YOUR GOAL →
Output exactly the lines that run from the top of the entries to the line holding "SEKCIJE (590, 35)", including both of those lines.

EXTRACTED MATERIAL →
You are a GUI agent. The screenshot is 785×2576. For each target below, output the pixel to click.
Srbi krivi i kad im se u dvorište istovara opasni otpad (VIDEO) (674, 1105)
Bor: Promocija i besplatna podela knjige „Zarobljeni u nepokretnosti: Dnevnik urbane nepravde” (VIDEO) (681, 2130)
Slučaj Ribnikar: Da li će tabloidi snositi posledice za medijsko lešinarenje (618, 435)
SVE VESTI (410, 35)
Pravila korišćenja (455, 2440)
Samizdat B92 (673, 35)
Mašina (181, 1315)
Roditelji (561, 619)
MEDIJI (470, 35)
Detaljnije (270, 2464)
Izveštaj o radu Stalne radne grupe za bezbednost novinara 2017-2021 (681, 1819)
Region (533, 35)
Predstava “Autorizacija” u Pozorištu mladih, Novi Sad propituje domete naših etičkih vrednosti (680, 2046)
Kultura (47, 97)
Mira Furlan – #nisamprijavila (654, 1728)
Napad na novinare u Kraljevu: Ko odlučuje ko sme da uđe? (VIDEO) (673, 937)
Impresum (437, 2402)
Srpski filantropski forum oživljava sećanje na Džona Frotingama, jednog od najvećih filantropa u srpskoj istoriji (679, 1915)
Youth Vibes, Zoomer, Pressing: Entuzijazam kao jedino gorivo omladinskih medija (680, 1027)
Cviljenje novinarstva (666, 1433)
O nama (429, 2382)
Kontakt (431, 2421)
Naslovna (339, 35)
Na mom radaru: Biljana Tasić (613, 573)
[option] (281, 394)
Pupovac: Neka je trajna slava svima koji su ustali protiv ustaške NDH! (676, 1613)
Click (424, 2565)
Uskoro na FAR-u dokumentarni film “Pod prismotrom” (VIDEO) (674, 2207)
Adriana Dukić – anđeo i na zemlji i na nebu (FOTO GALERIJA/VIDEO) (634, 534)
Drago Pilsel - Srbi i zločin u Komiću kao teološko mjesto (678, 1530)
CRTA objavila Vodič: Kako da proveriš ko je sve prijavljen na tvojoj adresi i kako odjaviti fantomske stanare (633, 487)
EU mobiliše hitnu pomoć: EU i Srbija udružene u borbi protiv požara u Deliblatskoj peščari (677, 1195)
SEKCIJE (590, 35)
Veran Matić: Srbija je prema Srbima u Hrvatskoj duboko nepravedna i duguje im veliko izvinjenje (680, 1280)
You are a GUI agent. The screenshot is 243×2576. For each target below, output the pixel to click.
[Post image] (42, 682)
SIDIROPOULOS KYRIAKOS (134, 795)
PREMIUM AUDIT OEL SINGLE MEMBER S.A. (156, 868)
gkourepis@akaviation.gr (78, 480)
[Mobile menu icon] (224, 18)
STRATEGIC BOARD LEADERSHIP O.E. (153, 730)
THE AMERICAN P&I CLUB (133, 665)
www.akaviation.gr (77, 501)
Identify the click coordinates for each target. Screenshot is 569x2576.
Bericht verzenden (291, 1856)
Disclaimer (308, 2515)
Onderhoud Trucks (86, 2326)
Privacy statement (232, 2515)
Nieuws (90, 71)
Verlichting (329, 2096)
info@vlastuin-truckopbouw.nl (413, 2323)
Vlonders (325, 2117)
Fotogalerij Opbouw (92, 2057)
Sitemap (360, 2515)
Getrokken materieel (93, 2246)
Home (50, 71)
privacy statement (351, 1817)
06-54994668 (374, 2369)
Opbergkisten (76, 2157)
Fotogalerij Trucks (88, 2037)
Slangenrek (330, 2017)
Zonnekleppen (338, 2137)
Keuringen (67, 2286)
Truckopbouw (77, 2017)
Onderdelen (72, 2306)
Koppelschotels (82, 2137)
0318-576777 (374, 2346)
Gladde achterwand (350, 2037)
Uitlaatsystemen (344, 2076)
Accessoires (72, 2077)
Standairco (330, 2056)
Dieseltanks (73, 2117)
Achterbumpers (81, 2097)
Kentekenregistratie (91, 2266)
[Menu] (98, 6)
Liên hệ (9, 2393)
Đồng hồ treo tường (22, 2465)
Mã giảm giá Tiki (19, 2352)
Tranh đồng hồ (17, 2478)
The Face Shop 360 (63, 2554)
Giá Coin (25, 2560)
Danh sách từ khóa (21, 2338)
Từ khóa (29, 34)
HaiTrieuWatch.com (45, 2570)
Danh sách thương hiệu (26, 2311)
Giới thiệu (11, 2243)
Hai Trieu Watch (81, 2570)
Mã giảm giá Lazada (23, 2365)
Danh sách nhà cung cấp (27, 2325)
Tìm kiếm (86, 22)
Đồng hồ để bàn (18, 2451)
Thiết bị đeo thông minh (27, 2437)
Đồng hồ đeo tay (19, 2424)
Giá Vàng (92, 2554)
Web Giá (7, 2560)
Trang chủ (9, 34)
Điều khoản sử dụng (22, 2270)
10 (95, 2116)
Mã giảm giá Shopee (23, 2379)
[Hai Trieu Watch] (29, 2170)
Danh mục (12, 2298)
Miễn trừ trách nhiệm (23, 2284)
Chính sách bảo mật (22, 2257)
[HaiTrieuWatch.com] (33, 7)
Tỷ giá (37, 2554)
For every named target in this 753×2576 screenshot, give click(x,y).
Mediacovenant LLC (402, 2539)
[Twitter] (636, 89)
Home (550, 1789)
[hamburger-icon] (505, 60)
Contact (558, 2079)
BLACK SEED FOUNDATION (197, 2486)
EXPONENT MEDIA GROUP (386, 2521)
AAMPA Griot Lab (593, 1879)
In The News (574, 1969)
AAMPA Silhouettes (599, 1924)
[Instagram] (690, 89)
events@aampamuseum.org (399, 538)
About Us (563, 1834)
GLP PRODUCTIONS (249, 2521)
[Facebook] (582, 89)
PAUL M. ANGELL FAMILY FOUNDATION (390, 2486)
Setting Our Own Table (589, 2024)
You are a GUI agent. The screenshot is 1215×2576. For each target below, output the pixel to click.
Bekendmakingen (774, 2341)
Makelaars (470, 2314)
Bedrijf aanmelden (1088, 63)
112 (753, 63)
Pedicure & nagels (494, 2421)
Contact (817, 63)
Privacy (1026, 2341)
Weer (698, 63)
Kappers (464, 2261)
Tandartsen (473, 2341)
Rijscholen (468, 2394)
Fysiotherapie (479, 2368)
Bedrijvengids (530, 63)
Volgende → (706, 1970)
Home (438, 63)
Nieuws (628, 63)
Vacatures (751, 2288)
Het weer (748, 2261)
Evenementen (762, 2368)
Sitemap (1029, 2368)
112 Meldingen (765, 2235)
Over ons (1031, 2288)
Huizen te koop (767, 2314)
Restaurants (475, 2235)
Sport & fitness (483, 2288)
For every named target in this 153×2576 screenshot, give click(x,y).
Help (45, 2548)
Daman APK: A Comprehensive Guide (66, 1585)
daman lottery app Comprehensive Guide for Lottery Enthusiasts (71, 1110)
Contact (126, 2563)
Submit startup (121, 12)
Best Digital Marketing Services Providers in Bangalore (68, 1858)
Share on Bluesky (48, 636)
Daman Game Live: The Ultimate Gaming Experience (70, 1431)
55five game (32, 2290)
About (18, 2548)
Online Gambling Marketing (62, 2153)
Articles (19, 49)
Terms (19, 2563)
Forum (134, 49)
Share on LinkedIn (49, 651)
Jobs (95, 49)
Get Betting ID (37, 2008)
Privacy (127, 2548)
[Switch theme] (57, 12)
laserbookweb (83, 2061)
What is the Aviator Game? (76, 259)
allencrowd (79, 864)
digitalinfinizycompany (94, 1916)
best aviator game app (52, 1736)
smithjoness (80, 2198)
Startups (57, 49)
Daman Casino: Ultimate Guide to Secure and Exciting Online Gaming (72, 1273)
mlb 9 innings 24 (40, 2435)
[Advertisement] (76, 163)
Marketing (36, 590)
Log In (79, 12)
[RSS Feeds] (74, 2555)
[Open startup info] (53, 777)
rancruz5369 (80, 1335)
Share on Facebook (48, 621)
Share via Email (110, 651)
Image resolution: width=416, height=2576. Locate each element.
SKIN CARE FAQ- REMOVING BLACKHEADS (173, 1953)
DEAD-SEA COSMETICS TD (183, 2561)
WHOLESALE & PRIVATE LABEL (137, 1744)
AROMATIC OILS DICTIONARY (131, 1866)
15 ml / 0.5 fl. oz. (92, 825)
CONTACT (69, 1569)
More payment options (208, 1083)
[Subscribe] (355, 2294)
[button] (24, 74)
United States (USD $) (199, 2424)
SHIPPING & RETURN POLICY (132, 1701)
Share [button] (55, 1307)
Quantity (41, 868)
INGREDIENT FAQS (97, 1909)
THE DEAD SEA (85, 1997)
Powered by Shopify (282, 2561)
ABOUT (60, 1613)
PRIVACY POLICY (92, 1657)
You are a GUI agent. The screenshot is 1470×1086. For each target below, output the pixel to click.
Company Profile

THE ANSWER →
You are a GUI agent. The screenshot is 785×2576. For each target below, output the pixel to click.
Srbi krivi i kad im se u dvorište istovara opasni otpad (VIDEO) (674, 1105)
Bor: Promocija i besplatna podela knjige „Zarobljeni u nepokretnosti: Dnevnik urbane nepravde” (VIDEO) (681, 2130)
Slučaj Ribnikar: Da li će tabloidi snositi posledice za medijsko lešinarenje (618, 435)
SVE VESTI (410, 35)
Pravila korišćenja (455, 2440)
Samizdat B92 (673, 35)
Mašina (181, 1315)
Roditelji (561, 619)
MEDIJI (470, 35)
Detaljnije (270, 2464)
Izveštaj o radu Stalne radne grupe za bezbednost novinara 2017-2021 (681, 1819)
Region (533, 35)
Predstava “Autorizacija” u Pozorištu mladih, Novi Sad propituje domete naših etičkih vrednosti (680, 2046)
Kultura (47, 97)
Mira Furlan – #nisamprijavila (654, 1728)
Napad na novinare u Kraljevu: Ko odlučuje ko sme da uđe? (VIDEO) (673, 937)
Impresum (437, 2402)
Srpski filantropski forum oživljava sećanje na Džona Frotingama, jednog od najvećih filantropa u srpskoj istoriji (679, 1915)
Youth Vibes, Zoomer, Pressing: Entuzijazam kao jedino gorivo omladinskih medija (680, 1027)
Cviljenje novinarstva (666, 1433)
O nama (429, 2382)
Kontakt (431, 2421)
Naslovna (339, 35)
Na mom radaru: Biljana Tasić (613, 573)
[option] (281, 394)
Pupovac: Neka je trajna slava svima koji su ustali protiv ustaške NDH! (676, 1613)
Click (424, 2565)
Uskoro na FAR-u dokumentarni film “Pod prismotrom” (VIDEO) (674, 2207)
Adriana Dukić – anđeo i na zemlji i na nebu (FOTO GALERIJA/VIDEO) (634, 534)
Drago Pilsel - Srbi i zločin u Komiću kao teološko mjesto (678, 1530)
CRTA objavila Vodič: Kako da proveriš ko je sve prijavljen na tvojoj adresi i kako odjaviti fantomske stanare (633, 487)
EU mobiliše hitnu pomoć: EU i Srbija udružene u borbi protiv požara u Deliblatskoj peščari (677, 1195)
SEKCIJE (590, 35)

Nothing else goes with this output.